I believe I meant "changing patterns from kernel in response to events
is probably overkill"... or something like that.
Anyway -- to clean up the confusion -- I'd like to see
echo pattern > trigger
echo "1 2 3 4 5 6 7 8" > somewhere
s/somewhere/pattern/
pattern trigger should create "pattern" file similarly how ledtrig-timer
creates delay_{on|off} files.
Yes, that sounds reasonable. v5 still says
+ Writing non-empty string to this file will activate the pattern,
+ and empty string will disable the pattern.
I'd deactivate the pattern by simply writing something else to the
trigger file.
For the case we met in patch 2, it is not related with trigger things.

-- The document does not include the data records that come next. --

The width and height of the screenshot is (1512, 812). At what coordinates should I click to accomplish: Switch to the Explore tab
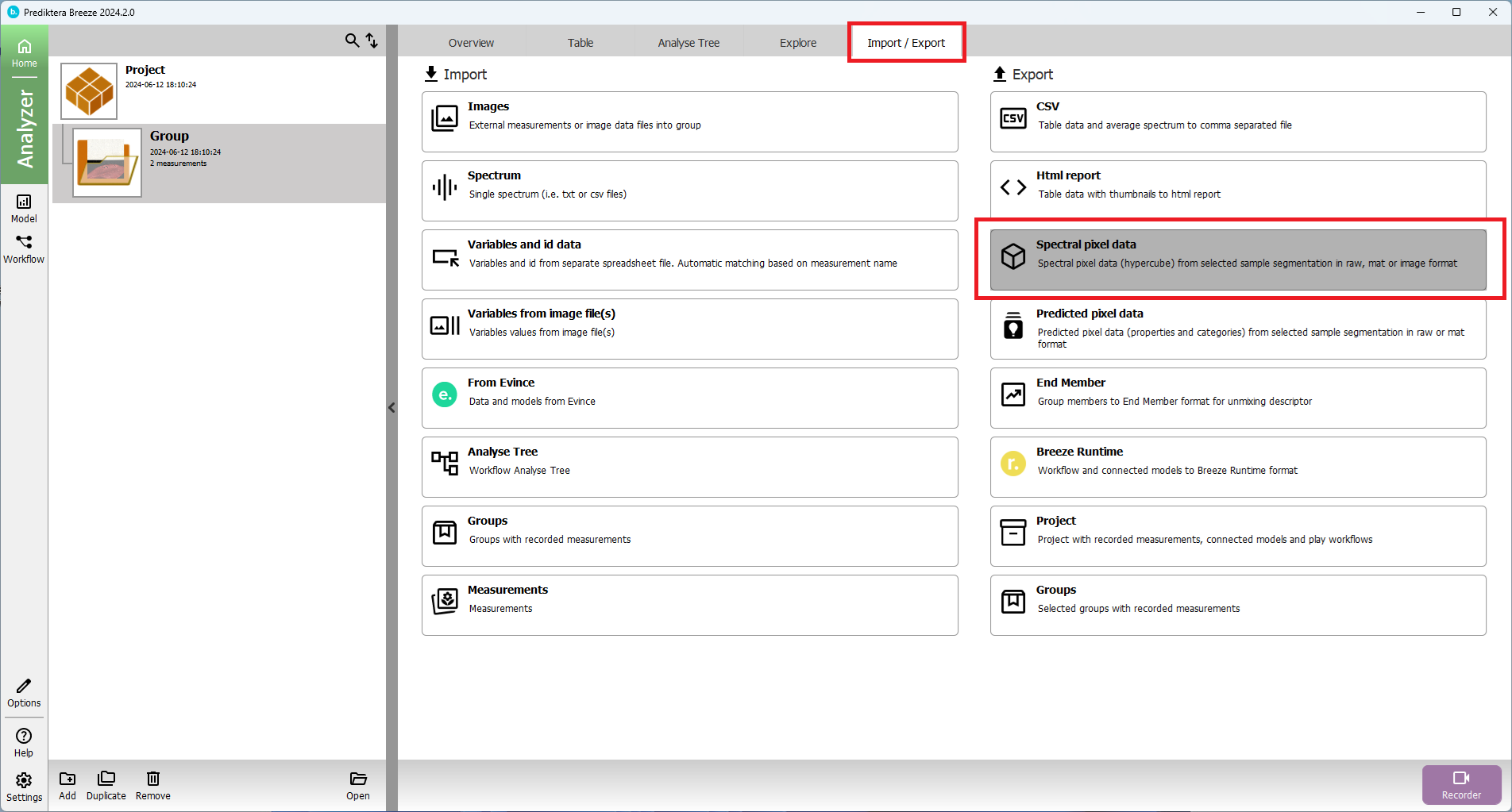797,43
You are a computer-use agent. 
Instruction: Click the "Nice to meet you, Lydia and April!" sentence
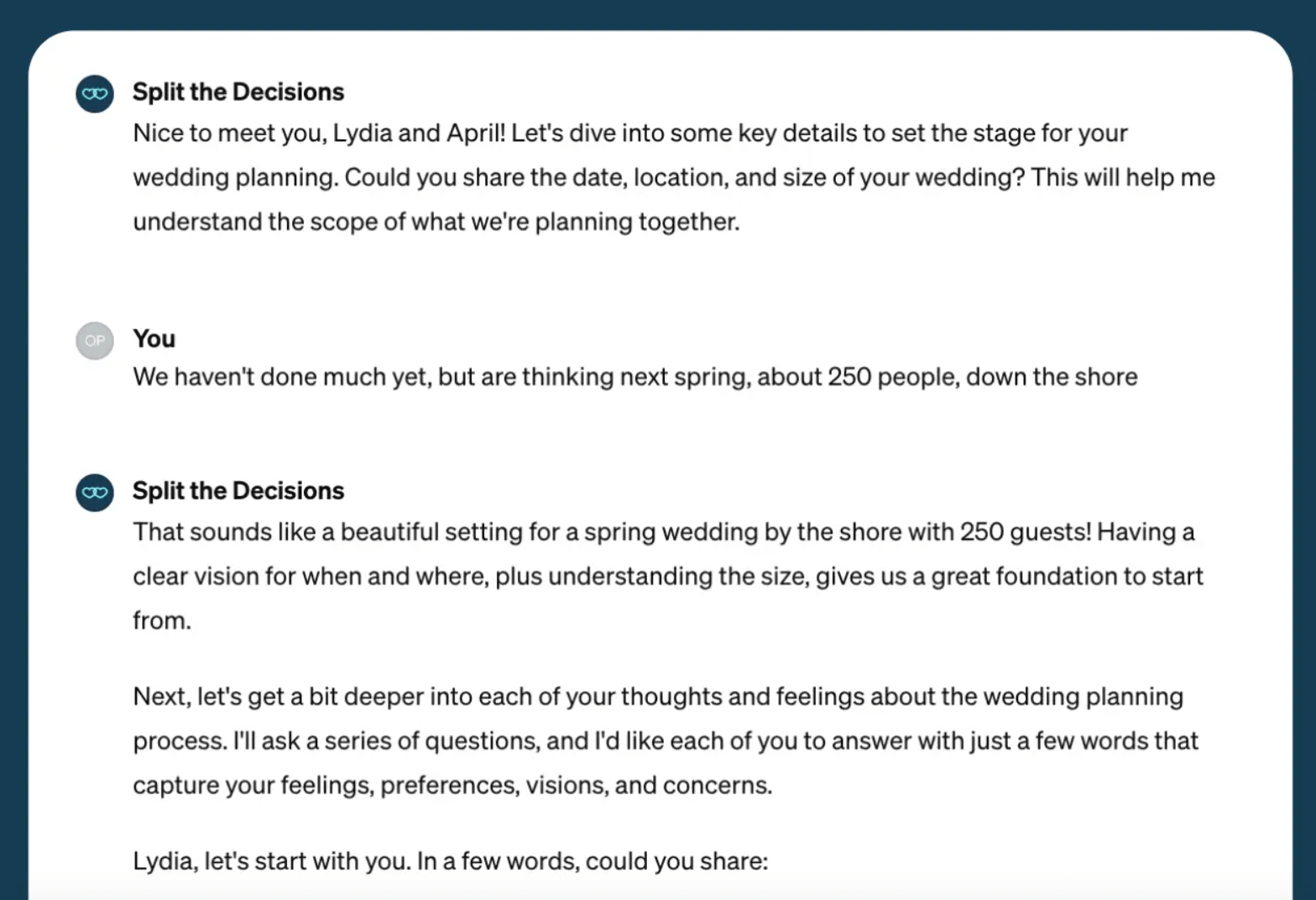tap(319, 133)
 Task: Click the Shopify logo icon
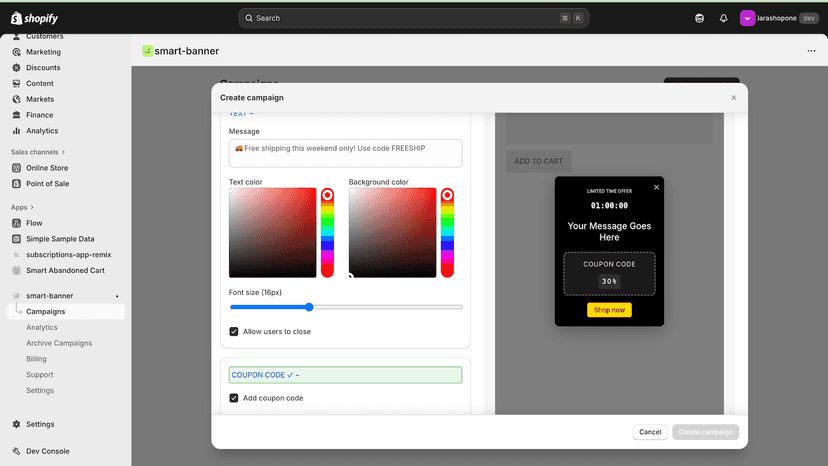pyautogui.click(x=16, y=18)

We just set some series of tuples including brightness and duration
(ms) to the hardware to enable the breath mode of the LED, we did not
trigger anything. So it is weird to write something to trigger file to
deactive the pattern.
Confused. I thought that "breathing mode" would be handled similar way
to hardware blinking: userland selects pattern trigger, pattern file
appears (similar way to delay_on/delay_off files with blinking), he
configures it, hardware brightness follows the pattern ("breathing
mode"). If pattern is no longer required, echo none > trigger stops
it.
Pavel
I was confused too when I first read this thread. But after reviewing v5, it is clear that this is _not_ a trigger (and it should not be a trigger). This is basically the equivalent the brightness attribute - except that now the brightness changes over time instead of being a constant value.
This way, the pattern can be used in conjunction with triggers.
For example, one might want to set the _pattern_ to something like a "breathe" pattern and set the _trigger_ to the power supply charging full trigger. This way, the LED will be off until the battery is full and then the LED will "breath" when the battery is full.